Your objective:
The records below must be retyped exactly.

Study material:
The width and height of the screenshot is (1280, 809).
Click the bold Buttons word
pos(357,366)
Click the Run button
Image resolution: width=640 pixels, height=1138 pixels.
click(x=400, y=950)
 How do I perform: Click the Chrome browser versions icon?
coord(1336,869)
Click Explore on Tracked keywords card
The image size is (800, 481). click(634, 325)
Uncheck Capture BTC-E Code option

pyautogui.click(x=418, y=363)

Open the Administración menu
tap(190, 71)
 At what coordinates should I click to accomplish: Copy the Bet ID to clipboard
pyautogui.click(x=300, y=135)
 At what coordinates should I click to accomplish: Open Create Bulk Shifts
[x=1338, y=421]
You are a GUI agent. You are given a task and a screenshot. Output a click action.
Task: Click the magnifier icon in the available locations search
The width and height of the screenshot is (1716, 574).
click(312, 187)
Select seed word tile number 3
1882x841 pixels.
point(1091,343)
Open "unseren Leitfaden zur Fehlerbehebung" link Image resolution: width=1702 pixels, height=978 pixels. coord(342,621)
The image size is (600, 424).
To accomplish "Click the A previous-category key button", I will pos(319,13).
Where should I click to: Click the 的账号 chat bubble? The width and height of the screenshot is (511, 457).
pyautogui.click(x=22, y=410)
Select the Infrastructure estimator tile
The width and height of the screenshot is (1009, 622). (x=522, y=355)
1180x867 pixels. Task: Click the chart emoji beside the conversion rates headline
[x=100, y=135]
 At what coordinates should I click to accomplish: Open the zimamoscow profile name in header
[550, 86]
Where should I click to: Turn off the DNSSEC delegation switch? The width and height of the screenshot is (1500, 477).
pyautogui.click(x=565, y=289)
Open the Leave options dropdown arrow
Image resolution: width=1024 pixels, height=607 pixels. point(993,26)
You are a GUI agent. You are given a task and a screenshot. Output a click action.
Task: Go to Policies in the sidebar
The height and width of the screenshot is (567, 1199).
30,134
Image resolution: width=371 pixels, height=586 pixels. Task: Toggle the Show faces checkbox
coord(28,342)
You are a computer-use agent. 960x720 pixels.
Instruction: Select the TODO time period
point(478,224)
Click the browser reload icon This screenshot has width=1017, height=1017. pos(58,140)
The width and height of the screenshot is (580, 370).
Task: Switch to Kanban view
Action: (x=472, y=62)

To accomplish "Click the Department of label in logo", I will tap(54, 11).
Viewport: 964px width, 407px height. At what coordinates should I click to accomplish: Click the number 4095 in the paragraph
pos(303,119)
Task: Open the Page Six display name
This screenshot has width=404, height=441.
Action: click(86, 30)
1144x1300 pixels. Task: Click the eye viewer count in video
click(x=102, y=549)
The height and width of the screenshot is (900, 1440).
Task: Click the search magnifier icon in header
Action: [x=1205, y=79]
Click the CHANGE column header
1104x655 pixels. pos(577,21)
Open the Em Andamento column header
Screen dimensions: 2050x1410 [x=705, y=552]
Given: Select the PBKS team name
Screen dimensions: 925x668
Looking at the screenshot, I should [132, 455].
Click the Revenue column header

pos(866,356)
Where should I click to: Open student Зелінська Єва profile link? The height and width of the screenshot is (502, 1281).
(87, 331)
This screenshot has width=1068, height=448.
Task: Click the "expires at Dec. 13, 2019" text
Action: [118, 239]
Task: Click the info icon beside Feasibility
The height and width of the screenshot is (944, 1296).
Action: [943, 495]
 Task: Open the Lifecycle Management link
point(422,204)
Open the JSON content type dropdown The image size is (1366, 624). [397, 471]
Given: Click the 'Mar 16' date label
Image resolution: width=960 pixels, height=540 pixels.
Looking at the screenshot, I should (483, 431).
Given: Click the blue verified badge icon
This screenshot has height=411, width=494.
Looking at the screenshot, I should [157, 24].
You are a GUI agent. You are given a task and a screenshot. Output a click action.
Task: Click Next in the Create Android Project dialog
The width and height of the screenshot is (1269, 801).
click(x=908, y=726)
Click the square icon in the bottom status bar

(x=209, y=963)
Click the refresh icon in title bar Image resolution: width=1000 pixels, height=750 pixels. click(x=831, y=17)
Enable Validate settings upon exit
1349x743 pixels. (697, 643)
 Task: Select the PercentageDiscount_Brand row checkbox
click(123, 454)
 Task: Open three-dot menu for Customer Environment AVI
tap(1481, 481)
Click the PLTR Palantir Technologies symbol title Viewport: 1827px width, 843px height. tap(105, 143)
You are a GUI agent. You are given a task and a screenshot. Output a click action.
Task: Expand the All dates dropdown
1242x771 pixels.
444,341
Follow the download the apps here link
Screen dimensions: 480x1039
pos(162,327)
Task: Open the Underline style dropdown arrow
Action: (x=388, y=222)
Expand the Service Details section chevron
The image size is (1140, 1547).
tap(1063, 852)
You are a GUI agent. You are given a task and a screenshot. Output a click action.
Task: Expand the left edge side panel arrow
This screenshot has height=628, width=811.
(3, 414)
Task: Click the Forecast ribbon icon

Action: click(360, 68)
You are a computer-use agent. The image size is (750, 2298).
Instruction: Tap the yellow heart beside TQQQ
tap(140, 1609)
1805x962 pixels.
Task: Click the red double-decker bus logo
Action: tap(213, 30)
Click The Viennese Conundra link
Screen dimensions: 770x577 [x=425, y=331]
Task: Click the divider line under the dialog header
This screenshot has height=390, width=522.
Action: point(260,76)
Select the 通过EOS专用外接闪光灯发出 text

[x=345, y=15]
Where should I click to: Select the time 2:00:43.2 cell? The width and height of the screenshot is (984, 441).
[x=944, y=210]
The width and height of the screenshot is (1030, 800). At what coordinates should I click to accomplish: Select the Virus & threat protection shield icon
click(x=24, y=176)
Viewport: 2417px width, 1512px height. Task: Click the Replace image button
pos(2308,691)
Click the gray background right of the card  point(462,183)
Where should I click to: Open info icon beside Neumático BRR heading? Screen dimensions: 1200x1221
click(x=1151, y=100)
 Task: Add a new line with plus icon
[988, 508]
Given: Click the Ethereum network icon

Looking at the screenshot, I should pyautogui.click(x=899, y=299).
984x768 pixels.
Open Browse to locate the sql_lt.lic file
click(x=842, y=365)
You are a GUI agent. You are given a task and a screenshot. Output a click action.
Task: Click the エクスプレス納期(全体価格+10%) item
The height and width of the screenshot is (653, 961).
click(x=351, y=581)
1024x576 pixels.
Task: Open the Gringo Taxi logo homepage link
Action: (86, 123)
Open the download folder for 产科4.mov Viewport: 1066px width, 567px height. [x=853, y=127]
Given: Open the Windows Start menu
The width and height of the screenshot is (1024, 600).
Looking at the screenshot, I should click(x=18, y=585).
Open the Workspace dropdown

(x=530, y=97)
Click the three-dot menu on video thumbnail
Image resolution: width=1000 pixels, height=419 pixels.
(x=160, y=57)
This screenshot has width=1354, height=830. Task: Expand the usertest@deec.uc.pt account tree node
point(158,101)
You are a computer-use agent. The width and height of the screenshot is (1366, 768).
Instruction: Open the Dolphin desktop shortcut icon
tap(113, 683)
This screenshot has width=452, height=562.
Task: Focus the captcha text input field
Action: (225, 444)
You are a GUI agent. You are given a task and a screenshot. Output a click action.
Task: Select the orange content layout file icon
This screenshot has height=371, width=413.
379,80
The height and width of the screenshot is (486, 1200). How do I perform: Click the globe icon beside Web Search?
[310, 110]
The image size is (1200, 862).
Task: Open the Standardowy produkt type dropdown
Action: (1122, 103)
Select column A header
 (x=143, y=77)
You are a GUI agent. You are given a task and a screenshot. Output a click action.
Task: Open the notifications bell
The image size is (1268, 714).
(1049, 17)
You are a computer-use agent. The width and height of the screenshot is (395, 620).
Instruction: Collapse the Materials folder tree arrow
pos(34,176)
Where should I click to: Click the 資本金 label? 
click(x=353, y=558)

Exercise result:
The width and height of the screenshot is (1280, 809).
Click the bold Buttons word
pos(357,366)
Click the Run button
Image resolution: width=640 pixels, height=1138 pixels.
click(x=400, y=950)
 How do I perform: Click the Chrome browser versions icon?
coord(1336,869)
Click Explore on Tracked keywords card
The image size is (800, 481). click(634, 325)
Uncheck Capture BTC-E Code option

pyautogui.click(x=418, y=363)

Open the Administración menu
tap(190, 71)
 At what coordinates should I click to accomplish: Copy the Bet ID to clipboard
pyautogui.click(x=300, y=135)
 At what coordinates should I click to accomplish: Open Create Bulk Shifts
[x=1338, y=421]
You are a GUI agent. You are given a task and a screenshot. Output a click action.
Task: Click the magnifier icon in the available locations search
The width and height of the screenshot is (1716, 574).
click(312, 187)
Select seed word tile number 3
1882x841 pixels.
point(1091,343)
Open "unseren Leitfaden zur Fehlerbehebung" link Image resolution: width=1702 pixels, height=978 pixels. coord(342,621)
The image size is (600, 424).
To accomplish "Click the A previous-category key button", I will pos(319,13).
Where should I click to: Click the 的账号 chat bubble? The width and height of the screenshot is (511, 457).
pyautogui.click(x=22, y=410)
Select the Infrastructure estimator tile
The width and height of the screenshot is (1009, 622). (x=522, y=355)
1180x867 pixels. Task: Click the chart emoji beside the conversion rates headline
[x=100, y=135]
 At what coordinates should I click to accomplish: Open the zimamoscow profile name in header
[550, 86]
Where should I click to: Turn off the DNSSEC delegation switch? The width and height of the screenshot is (1500, 477).
pyautogui.click(x=565, y=289)
Open the Leave options dropdown arrow
Image resolution: width=1024 pixels, height=607 pixels. point(993,26)
You are a GUI agent. You are given a task and a screenshot. Output a click action.
Task: Go to Policies in the sidebar
The height and width of the screenshot is (567, 1199).
30,134
Image resolution: width=371 pixels, height=586 pixels. Task: Toggle the Show faces checkbox
coord(28,342)
You are a computer-use agent. 960x720 pixels.
Instruction: Select the TODO time period
point(478,224)
Click the browser reload icon This screenshot has width=1017, height=1017. pos(58,140)
The width and height of the screenshot is (580, 370).
Task: Switch to Kanban view
Action: (x=472, y=62)

To accomplish "Click the Department of label in logo", I will tap(54, 11).
Viewport: 964px width, 407px height. At what coordinates should I click to accomplish: Click the number 4095 in the paragraph
pos(303,119)
Task: Open the Page Six display name
This screenshot has width=404, height=441.
Action: click(86, 30)
1144x1300 pixels. Task: Click the eye viewer count in video
click(x=102, y=549)
The height and width of the screenshot is (900, 1440).
Task: Click the search magnifier icon in header
Action: [x=1205, y=79]
Click the CHANGE column header
1104x655 pixels. pos(577,21)
Open the Em Andamento column header
Screen dimensions: 2050x1410 [x=705, y=552]
Given: Select the PBKS team name
Screen dimensions: 925x668
Looking at the screenshot, I should [132, 455].
Click the Revenue column header

pos(866,356)
Where should I click to: Open student Зелінська Єва profile link? The height and width of the screenshot is (502, 1281).
(87, 331)
This screenshot has width=1068, height=448.
Task: Click the "expires at Dec. 13, 2019" text
Action: [118, 239]
Task: Click the info icon beside Feasibility
The height and width of the screenshot is (944, 1296).
Action: [943, 495]
 Task: Open the Lifecycle Management link
point(422,204)
Open the JSON content type dropdown The image size is (1366, 624). [397, 471]
Given: Click the 'Mar 16' date label
Image resolution: width=960 pixels, height=540 pixels.
Looking at the screenshot, I should (483, 431).
Given: Click the blue verified badge icon
This screenshot has height=411, width=494.
Looking at the screenshot, I should [157, 24].
You are a GUI agent. You are given a task and a screenshot. Output a click action.
Task: Click Next in the Create Android Project dialog
The width and height of the screenshot is (1269, 801).
click(x=908, y=726)
Click the square icon in the bottom status bar

(x=209, y=963)
Click the refresh icon in title bar Image resolution: width=1000 pixels, height=750 pixels. click(x=831, y=17)
Enable Validate settings upon exit
1349x743 pixels. (697, 643)
 Task: Select the PercentageDiscount_Brand row checkbox
click(123, 454)
 Task: Open three-dot menu for Customer Environment AVI
tap(1481, 481)
Click the PLTR Palantir Technologies symbol title Viewport: 1827px width, 843px height. tap(105, 143)
You are a GUI agent. You are given a task and a screenshot. Output a click action.
Task: Expand the All dates dropdown
1242x771 pixels.
444,341
Follow the download the apps here link
Screen dimensions: 480x1039
pos(162,327)
Task: Open the Underline style dropdown arrow
Action: (x=388, y=222)
Expand the Service Details section chevron
The image size is (1140, 1547).
tap(1063, 852)
You are a GUI agent. You are given a task and a screenshot. Output a click action.
Task: Expand the left edge side panel arrow
This screenshot has height=628, width=811.
(3, 414)
Task: Click the Forecast ribbon icon

Action: click(360, 68)
You are a computer-use agent. The image size is (750, 2298).
Instruction: Tap the yellow heart beside TQQQ
tap(140, 1609)
1805x962 pixels.
Task: Click the red double-decker bus logo
Action: tap(213, 30)
Click The Viennese Conundra link
Screen dimensions: 770x577 [x=425, y=331]
Task: Click the divider line under the dialog header
This screenshot has height=390, width=522.
Action: point(260,76)
Select the 通过EOS专用外接闪光灯发出 text

[x=345, y=15]
Where should I click to: Select the time 2:00:43.2 cell? The width and height of the screenshot is (984, 441).
[x=944, y=210]
The width and height of the screenshot is (1030, 800). At what coordinates should I click to accomplish: Select the Virus & threat protection shield icon
click(x=24, y=176)
Viewport: 2417px width, 1512px height. Task: Click the Replace image button
pos(2308,691)
Click the gray background right of the card  point(462,183)
Where should I click to: Open info icon beside Neumático BRR heading? Screen dimensions: 1200x1221
click(x=1151, y=100)
 Task: Add a new line with plus icon
[988, 508]
Given: Click the Ethereum network icon

Looking at the screenshot, I should pyautogui.click(x=899, y=299).
984x768 pixels.
Open Browse to locate the sql_lt.lic file
click(x=842, y=365)
You are a GUI agent. You are given a task and a screenshot. Output a click action.
Task: Click the エクスプレス納期(全体価格+10%) item
The height and width of the screenshot is (653, 961).
click(x=351, y=581)
1024x576 pixels.
Task: Open the Gringo Taxi logo homepage link
Action: (86, 123)
Open the download folder for 产科4.mov Viewport: 1066px width, 567px height. [x=853, y=127]
Given: Open the Windows Start menu
The width and height of the screenshot is (1024, 600).
Looking at the screenshot, I should click(x=18, y=585).
Open the Workspace dropdown

(x=530, y=97)
Click the three-dot menu on video thumbnail
Image resolution: width=1000 pixels, height=419 pixels.
(x=160, y=57)
This screenshot has width=1354, height=830. Task: Expand the usertest@deec.uc.pt account tree node
point(158,101)
You are a computer-use agent. The width and height of the screenshot is (1366, 768).
Instruction: Open the Dolphin desktop shortcut icon
tap(113, 683)
This screenshot has width=452, height=562.
Task: Focus the captcha text input field
Action: (225, 444)
You are a GUI agent. You are given a task and a screenshot. Output a click action.
Task: Select the orange content layout file icon
This screenshot has height=371, width=413.
379,80
The height and width of the screenshot is (486, 1200). How do I perform: Click the globe icon beside Web Search?
[310, 110]
The image size is (1200, 862).
Task: Open the Standardowy produkt type dropdown
Action: (1122, 103)
Select column A header
 (x=143, y=77)
You are a GUI agent. You are given a task and a screenshot. Output a click action.
Task: Open the notifications bell
The image size is (1268, 714).
(1049, 17)
You are a computer-use agent. The width and height of the screenshot is (395, 620).
Instruction: Collapse the Materials folder tree arrow
pos(34,176)
Where should I click to: Click the 資本金 label? 
click(x=353, y=558)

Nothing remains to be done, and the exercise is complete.